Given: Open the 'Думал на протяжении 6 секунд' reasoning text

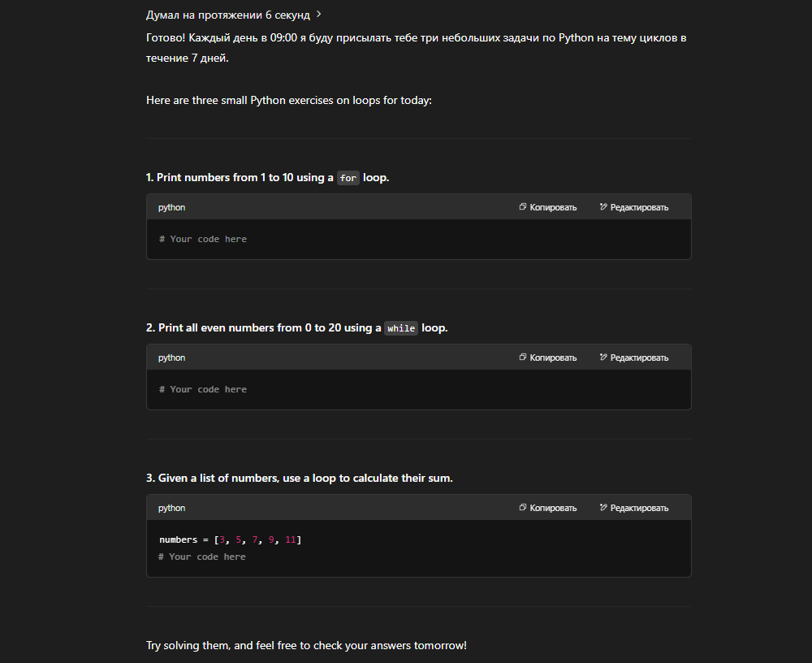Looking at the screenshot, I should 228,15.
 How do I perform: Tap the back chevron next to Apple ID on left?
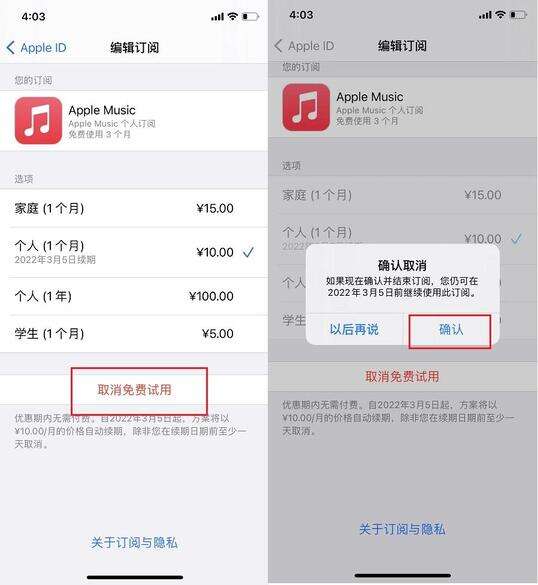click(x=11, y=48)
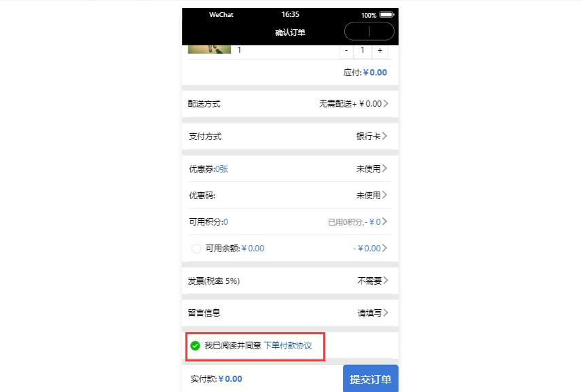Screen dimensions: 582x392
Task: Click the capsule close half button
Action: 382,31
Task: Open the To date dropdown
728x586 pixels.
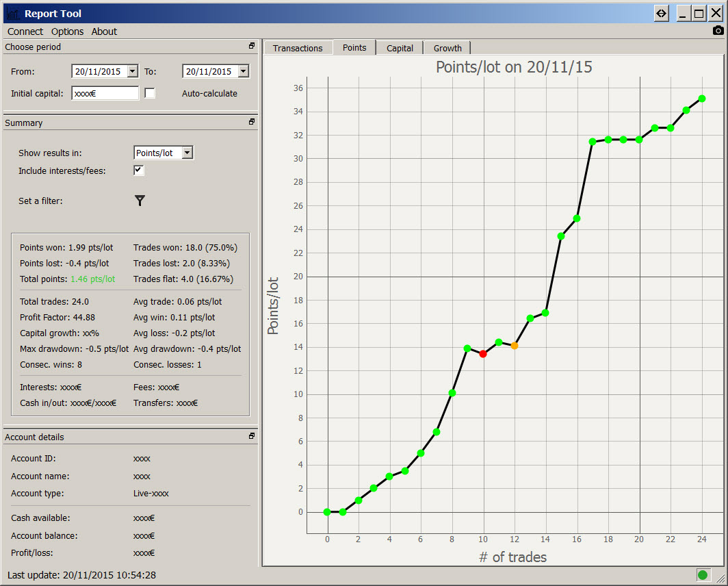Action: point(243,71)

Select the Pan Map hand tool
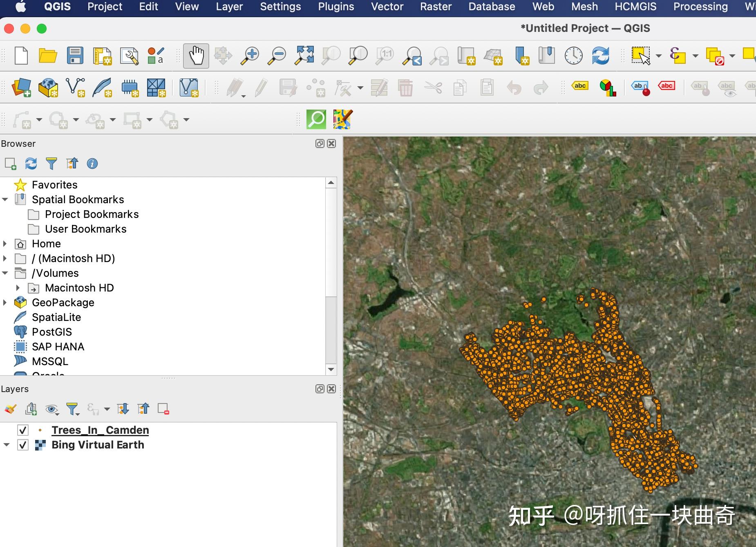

★ ★ ★

> _The problem_: From the line containing "Task: Open the To date dropdown" down to the final line of the material, restate every line word for word, and only those; drop the pictures.

> _Exercise response_:
Task: Open the To date dropdown
728x586 pixels.
Action: point(243,71)

Select the Pan Map hand tool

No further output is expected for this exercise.